Task instructions: Render every entry exactly as it appears.

Data for the task:
######
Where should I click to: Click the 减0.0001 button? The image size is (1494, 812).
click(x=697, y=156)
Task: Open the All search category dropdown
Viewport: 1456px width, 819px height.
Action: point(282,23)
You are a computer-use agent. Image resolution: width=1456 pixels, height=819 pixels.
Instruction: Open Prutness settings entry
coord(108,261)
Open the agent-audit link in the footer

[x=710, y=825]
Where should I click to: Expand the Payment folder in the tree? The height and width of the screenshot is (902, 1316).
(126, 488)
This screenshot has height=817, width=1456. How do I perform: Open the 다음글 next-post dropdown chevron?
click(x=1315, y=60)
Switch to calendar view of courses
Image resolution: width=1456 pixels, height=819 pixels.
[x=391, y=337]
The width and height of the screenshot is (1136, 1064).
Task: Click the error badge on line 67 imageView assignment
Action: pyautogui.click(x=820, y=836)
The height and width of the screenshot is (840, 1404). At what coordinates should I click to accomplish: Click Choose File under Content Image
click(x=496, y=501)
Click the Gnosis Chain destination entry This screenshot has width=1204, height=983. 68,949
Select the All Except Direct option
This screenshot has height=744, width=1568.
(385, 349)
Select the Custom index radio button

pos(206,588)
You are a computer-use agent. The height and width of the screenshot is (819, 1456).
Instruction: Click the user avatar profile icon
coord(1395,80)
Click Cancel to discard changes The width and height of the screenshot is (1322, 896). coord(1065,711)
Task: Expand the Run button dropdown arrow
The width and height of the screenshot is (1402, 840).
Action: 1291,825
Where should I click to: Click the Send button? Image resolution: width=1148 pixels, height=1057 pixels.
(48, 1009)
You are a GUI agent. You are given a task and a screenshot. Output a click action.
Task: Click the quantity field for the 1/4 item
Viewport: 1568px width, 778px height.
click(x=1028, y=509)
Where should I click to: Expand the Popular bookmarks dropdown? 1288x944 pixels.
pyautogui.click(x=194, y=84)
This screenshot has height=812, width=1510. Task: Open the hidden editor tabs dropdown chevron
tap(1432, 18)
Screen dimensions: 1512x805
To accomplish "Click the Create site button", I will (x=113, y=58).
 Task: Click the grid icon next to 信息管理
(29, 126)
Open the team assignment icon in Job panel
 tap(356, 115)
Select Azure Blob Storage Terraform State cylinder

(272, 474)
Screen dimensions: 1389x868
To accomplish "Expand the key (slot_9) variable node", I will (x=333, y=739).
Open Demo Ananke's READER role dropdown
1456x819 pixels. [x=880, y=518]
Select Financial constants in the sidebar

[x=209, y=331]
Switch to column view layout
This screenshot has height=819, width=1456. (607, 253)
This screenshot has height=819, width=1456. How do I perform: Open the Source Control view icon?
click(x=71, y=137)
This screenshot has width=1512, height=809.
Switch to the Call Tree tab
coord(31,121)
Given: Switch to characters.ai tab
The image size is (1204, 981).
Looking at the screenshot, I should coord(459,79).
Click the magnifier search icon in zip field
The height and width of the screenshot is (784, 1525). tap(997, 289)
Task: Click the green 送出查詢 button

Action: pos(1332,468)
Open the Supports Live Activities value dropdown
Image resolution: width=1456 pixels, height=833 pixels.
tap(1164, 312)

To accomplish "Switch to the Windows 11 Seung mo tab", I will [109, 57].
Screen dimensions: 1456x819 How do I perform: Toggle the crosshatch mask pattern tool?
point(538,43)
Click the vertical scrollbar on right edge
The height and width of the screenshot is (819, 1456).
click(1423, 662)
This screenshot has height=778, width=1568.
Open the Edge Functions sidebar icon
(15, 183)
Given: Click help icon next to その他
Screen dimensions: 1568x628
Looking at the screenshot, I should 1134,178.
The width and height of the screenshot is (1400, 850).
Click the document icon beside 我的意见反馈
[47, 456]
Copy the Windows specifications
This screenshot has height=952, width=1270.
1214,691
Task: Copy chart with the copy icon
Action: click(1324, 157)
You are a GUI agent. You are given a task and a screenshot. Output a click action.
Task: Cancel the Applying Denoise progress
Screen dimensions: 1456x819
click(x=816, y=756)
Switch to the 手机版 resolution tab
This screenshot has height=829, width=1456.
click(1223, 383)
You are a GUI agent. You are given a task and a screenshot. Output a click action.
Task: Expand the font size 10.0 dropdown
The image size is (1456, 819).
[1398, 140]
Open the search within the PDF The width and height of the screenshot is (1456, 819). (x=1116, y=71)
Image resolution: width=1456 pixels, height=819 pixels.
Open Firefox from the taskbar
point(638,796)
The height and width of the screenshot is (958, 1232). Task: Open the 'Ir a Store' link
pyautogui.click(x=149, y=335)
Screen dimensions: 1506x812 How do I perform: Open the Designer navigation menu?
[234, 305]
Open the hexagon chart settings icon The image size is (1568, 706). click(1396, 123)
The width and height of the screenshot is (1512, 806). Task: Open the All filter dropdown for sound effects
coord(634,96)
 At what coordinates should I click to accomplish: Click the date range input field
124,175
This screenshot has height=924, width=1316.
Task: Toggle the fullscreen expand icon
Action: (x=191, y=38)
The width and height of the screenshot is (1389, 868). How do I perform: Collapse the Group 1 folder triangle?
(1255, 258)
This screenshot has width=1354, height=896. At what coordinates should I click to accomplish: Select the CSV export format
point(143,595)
######
Written reply:
Where should I click to: Click the 减0.0001 button? The image size is (1494, 812).
click(x=697, y=156)
Task: Open the All search category dropdown
Viewport: 1456px width, 819px height.
Action: point(282,23)
You are a computer-use agent. Image resolution: width=1456 pixels, height=819 pixels.
Instruction: Open Prutness settings entry
coord(108,261)
Open the agent-audit link in the footer

[x=710, y=825]
Where should I click to: Expand the Payment folder in the tree? The height and width of the screenshot is (902, 1316).
(126, 488)
This screenshot has height=817, width=1456. How do I perform: Open the 다음글 next-post dropdown chevron?
click(x=1315, y=60)
Switch to calendar view of courses
Image resolution: width=1456 pixels, height=819 pixels.
[x=391, y=337]
The width and height of the screenshot is (1136, 1064).
Task: Click the error badge on line 67 imageView assignment
Action: pyautogui.click(x=820, y=836)
The height and width of the screenshot is (840, 1404). At what coordinates should I click to accomplish: Click Choose File under Content Image
click(x=496, y=501)
Click the Gnosis Chain destination entry This screenshot has width=1204, height=983. 68,949
Select the All Except Direct option
This screenshot has height=744, width=1568.
(385, 349)
Select the Custom index radio button

pos(206,588)
You are a computer-use agent. The height and width of the screenshot is (819, 1456).
Instruction: Click the user avatar profile icon
coord(1395,80)
Click Cancel to discard changes The width and height of the screenshot is (1322, 896). coord(1065,711)
Task: Expand the Run button dropdown arrow
The width and height of the screenshot is (1402, 840).
Action: 1291,825
Where should I click to: Click the Send button? Image resolution: width=1148 pixels, height=1057 pixels.
(48, 1009)
You are a GUI agent. You are given a task and a screenshot. Output a click action.
Task: Click the quantity field for the 1/4 item
Viewport: 1568px width, 778px height.
click(x=1028, y=509)
Where should I click to: Expand the Popular bookmarks dropdown? 1288x944 pixels.
pyautogui.click(x=194, y=84)
This screenshot has height=812, width=1510. Task: Open the hidden editor tabs dropdown chevron
tap(1432, 18)
Screen dimensions: 1512x805
To accomplish "Click the Create site button", I will (x=113, y=58).
 Task: Click the grid icon next to 信息管理
(29, 126)
Open the team assignment icon in Job panel
 tap(356, 115)
Select Azure Blob Storage Terraform State cylinder

(272, 474)
Screen dimensions: 1389x868
To accomplish "Expand the key (slot_9) variable node", I will (x=333, y=739).
Open Demo Ananke's READER role dropdown
1456x819 pixels. [x=880, y=518]
Select Financial constants in the sidebar

[x=209, y=331]
Switch to column view layout
This screenshot has height=819, width=1456. (607, 253)
This screenshot has height=819, width=1456. How do I perform: Open the Source Control view icon?
click(x=71, y=137)
This screenshot has width=1512, height=809.
Switch to the Call Tree tab
coord(31,121)
Given: Switch to characters.ai tab
The image size is (1204, 981).
Looking at the screenshot, I should coord(459,79).
Click the magnifier search icon in zip field
The height and width of the screenshot is (784, 1525). tap(997, 289)
Task: Click the green 送出查詢 button

Action: pos(1332,468)
Open the Supports Live Activities value dropdown
Image resolution: width=1456 pixels, height=833 pixels.
tap(1164, 312)

To accomplish "Switch to the Windows 11 Seung mo tab", I will [109, 57].
Screen dimensions: 1456x819 How do I perform: Toggle the crosshatch mask pattern tool?
point(538,43)
Click the vertical scrollbar on right edge
The height and width of the screenshot is (819, 1456).
click(1423, 662)
This screenshot has height=778, width=1568.
Open the Edge Functions sidebar icon
(15, 183)
Given: Click help icon next to その他
Screen dimensions: 1568x628
Looking at the screenshot, I should 1134,178.
The width and height of the screenshot is (1400, 850).
Click the document icon beside 我的意见反馈
[47, 456]
Copy the Windows specifications
This screenshot has height=952, width=1270.
1214,691
Task: Copy chart with the copy icon
Action: click(1324, 157)
You are a GUI agent. You are given a task and a screenshot. Output a click action.
Task: Cancel the Applying Denoise progress
Screen dimensions: 1456x819
click(x=816, y=756)
Switch to the 手机版 resolution tab
This screenshot has height=829, width=1456.
click(1223, 383)
You are a GUI agent. You are given a task and a screenshot. Output a click action.
Task: Expand the font size 10.0 dropdown
The image size is (1456, 819).
[1398, 140]
Open the search within the PDF The width and height of the screenshot is (1456, 819). (x=1116, y=71)
Image resolution: width=1456 pixels, height=819 pixels.
Open Firefox from the taskbar
point(638,796)
The height and width of the screenshot is (958, 1232). Task: Open the 'Ir a Store' link
pyautogui.click(x=149, y=335)
Screen dimensions: 1506x812 How do I perform: Open the Designer navigation menu?
[234, 305]
Open the hexagon chart settings icon The image size is (1568, 706). click(1396, 123)
The width and height of the screenshot is (1512, 806). Task: Open the All filter dropdown for sound effects
coord(634,96)
 At what coordinates should I click to accomplish: Click the date range input field
124,175
This screenshot has height=924, width=1316.
Task: Toggle the fullscreen expand icon
Action: (x=191, y=38)
The width and height of the screenshot is (1389, 868). How do I perform: Collapse the Group 1 folder triangle?
(1255, 258)
This screenshot has width=1354, height=896. At what coordinates should I click to accomplish: Select the CSV export format
point(143,595)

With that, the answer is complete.